Anyway, let's go back to nuodb :) I'm really interested on how it manages the
whole ACID. I did not get it from the page nor from your reply.

For simplicity, let's pick on durability only. The archive nodes listen to
replication and store serialized atoms on disk. At the same time the atoms
replicate the changes to other instances. Is the durability achieved by a
synchronous replication?

------
moe
Has anyone actually tried this wonder-machine or is it Vaporware?

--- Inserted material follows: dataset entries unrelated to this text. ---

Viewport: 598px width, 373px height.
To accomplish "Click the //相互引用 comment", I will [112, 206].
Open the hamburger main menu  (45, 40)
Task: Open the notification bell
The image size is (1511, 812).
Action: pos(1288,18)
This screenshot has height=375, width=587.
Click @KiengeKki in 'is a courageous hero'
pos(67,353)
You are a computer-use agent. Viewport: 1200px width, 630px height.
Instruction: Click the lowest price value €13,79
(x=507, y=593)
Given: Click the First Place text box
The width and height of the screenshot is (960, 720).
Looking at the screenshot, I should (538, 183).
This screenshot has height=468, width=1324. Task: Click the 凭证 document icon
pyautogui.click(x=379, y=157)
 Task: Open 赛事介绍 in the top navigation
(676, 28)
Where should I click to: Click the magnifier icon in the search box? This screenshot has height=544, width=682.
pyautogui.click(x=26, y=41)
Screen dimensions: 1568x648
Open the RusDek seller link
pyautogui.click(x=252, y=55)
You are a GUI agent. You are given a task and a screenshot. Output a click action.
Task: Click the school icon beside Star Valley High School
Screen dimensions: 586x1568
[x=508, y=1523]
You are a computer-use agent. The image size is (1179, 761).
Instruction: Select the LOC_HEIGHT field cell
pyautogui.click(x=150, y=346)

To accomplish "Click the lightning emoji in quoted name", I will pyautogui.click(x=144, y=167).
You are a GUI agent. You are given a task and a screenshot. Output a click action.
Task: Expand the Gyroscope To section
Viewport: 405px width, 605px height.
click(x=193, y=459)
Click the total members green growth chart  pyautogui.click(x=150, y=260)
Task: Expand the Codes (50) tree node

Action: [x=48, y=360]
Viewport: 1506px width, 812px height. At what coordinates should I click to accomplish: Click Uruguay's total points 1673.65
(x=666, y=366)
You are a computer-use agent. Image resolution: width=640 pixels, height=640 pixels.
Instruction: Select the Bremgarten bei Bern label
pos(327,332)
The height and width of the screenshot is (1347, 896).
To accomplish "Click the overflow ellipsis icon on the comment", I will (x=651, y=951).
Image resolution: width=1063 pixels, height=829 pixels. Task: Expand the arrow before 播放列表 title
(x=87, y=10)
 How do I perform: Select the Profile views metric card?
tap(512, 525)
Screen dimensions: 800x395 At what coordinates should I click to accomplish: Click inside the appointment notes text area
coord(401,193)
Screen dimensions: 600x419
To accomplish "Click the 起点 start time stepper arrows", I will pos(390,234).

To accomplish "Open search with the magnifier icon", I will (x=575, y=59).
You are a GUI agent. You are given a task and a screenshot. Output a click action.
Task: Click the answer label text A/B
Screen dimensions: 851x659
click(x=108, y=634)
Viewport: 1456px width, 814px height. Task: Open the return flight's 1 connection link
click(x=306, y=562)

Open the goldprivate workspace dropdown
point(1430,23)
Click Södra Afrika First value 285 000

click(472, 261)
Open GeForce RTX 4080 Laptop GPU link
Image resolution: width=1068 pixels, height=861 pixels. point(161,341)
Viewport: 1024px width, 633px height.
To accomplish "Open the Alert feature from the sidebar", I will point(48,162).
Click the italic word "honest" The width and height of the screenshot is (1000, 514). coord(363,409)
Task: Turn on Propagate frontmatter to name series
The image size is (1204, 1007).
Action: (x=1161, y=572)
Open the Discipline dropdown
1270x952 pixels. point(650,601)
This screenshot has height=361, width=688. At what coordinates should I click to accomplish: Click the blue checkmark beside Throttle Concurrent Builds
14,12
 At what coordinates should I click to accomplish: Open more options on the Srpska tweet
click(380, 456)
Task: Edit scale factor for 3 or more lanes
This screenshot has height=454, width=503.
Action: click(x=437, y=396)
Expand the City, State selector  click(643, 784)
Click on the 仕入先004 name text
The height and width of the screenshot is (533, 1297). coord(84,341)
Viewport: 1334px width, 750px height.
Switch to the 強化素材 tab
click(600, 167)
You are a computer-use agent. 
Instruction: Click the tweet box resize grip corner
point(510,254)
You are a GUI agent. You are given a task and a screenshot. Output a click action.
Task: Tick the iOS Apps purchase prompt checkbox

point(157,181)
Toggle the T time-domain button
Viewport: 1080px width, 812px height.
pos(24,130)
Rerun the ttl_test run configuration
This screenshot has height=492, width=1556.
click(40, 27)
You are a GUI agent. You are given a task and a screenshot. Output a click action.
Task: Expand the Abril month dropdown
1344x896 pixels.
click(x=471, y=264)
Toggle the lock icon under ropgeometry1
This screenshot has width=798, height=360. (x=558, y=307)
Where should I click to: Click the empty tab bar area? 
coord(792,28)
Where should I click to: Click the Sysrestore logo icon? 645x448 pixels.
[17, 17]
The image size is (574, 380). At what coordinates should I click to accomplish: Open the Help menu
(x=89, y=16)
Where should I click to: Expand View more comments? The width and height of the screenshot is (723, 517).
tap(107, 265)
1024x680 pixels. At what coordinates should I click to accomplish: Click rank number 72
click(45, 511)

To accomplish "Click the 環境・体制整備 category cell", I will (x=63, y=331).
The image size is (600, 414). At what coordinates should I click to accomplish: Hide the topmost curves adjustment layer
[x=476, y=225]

I remember submitting an evaluation request almost a year ago but never
received a response.

Their homepage and blog don't seem to have changed since then either; no real
information anywhere, only truck-loads of PR fluff.

------
jbellis
Their claims reminded me of Jim Starkey's history with the CAP theorem:
[http://pl.atyp.us/wordpress/index.php/2010/03/cap-and-
leases...](http://pl.atyp.us/wordpress/index.php/2010/03/cap-and-leases/)

------
andrewcooke
in case anyone else was wondering: the key CAP-related "compromise", from "how
it works", is that on partition it supports transactions on only one sub-set
of nodes (the "healthiest"); the others provide read-only snapshots.

<http://nuodb.com/how_it_works.html> (see "Availability and Resiliency").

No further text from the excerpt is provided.